Living in right order is a foundation of joy. Right order results in a pleasant, unagitated mind not disturbed by frustration, confusion, nor stress. A pleasant, unagitated mind results in neuro-endocrine-immune signals associated with physical well-being. Like a fire that warms those who stand near it, when we abide in such a way we contribute to others’ happiness.
Disorder decreases joy. It is a source of frustration, confusion, agitation, stress. A frustrated, agitated mind results in neuro-endocrine-immune signals associated with physical dis-ease. Like a fire that warms those who stand near it, when we abide in such a way we contribute to others’ unhappiness.
Therefore, one level of work that emerges–if we are committed to leveling-up from a place of non-joy to greater joy–is restoring order where there is currently disorder.

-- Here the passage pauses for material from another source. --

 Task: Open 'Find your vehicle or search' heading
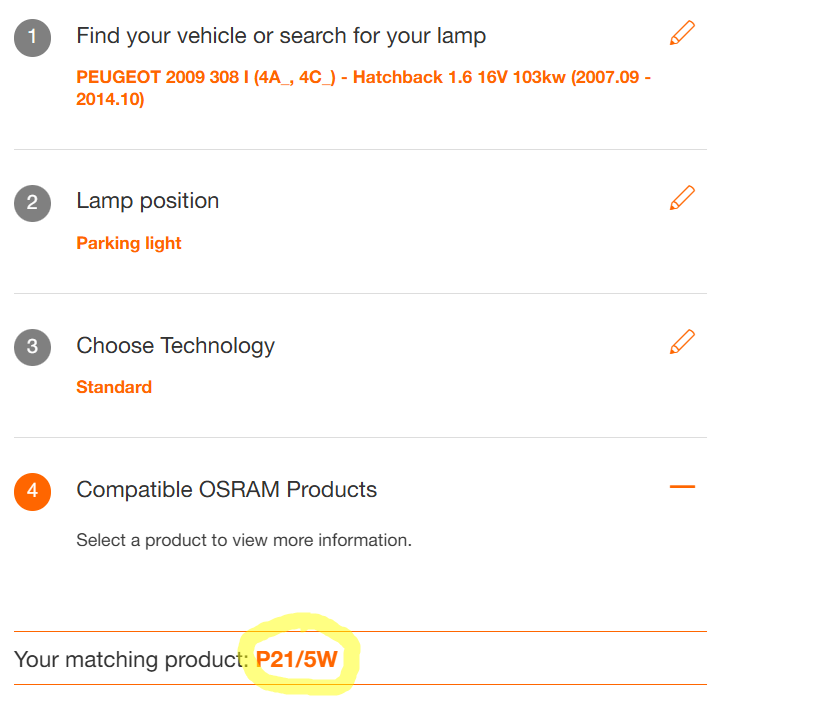[x=281, y=37]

Just like if you want to abide in a clean house, you’ve got to recognize where it’s messy.
Just as a chain is only as strong as its weakest link, our lives are in order to the extent they are in disorder. So what can disorder look like?
>> The obvious kind of external disorder, where anyone with even a semi-functional eyeball can look and say “damn bro, this space is a mess…someone needs to put this shit straight”. This can refer to a home space, a work space, or the physical body.

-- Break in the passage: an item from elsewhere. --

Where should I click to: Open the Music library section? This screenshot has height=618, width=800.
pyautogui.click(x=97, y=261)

>> Mental disorder, where the mind is cluttered, disorganized, scattered in many directions. Contributors to this state include information overload, failure to examine the contents of the mind through introspective reflection, unacknowledged inner conflicts, and laziness/lack of discipline.
>> Relationship disorder, where the interpersonal dynamic is tainted by anger, resentment, guilt, &/or general unhappiness. It leads to putting up walls whether overtly or subtly. But where we put walls up, there is fear and hatred; where there is fear and hatred, there is agitation; where there is agitation, there is disorder; where there is disorder, there is lack of joy; where there is lack of joy, there is the root condition of suffering and disease. Contributors to this state include holding self/other to rigid expectations, unforgiven wounds, and unhealthy self-centeredness.
Some points to ponder / action items:
Can you clearly identify where there is disorder, unfinished business in your life? It’s worth committing time and energy to exploring this question–examining your home space, work space, mind space, and relationships.
Do you deeply yearn to abide in durable joy, in good health, in rectifying disorder where it currently exists in you? This deep yearning is one factor that makes the necessary long-term commitment possible.
Is there a self-level that would rather avoid this important work of self-examination?
Where, in what ways are your relationships–even and especially those of long-standing–cold, tense, unloving?
Old habits are difficult, but not impossible, to break. To generate the motivation to putting disorder in order–recollect regularly: if I continue with my affairs in disorder, I’m going to continue suffering in mind and body; if I restore order to disorder, I will suffer less and live in greater joy.
“Knowing what to do and not doing it is the same as not knowing what to do.” —Robin Sharma
There is a false order that comes from pretending there is no disorder, that comes from neglecting or tuning out the resultant agitation. Like the 2013 Rana Plaza collapse that killed over 1,100 people, such a false order is bound to bring disaster.
Meditate daily–even for a few minutes. It’s an essential habit to keeping the mind in right order. This blog post features an entry-level practice.
Remember to discern form and substance. Something can look like it is in order but it is really in disorder, and vice versa.
There is a type of order that is fluid, flexible, forgiving and the type of order that is tight, rigid, forced.
Rigid, overly strict order is not really order. Beneath the veneer of order is disorder in the form of mental-emotional agitation, a selfish concern about maintaining things “my way”. It’s essentially a control issue.
Surrendering tight, rigid control and abiding comfortably in the unknown like a child who trusts her loving parent are prerequisites to cultivating loving relationships consonant with right order. How do we know we are abiding in right order? The pure heart tells us so.
We can keep disorder in neat boxes that look like order, but our deep conscience knows the truth of the matter.
Dependent joy–the kind that needs others to do things “my way”–is not really joy. Such a false contentment hinges on others doing what you want them to do. It is temporary, fleeting, and keeps the suffering wheel of pride and anger ever a-turn.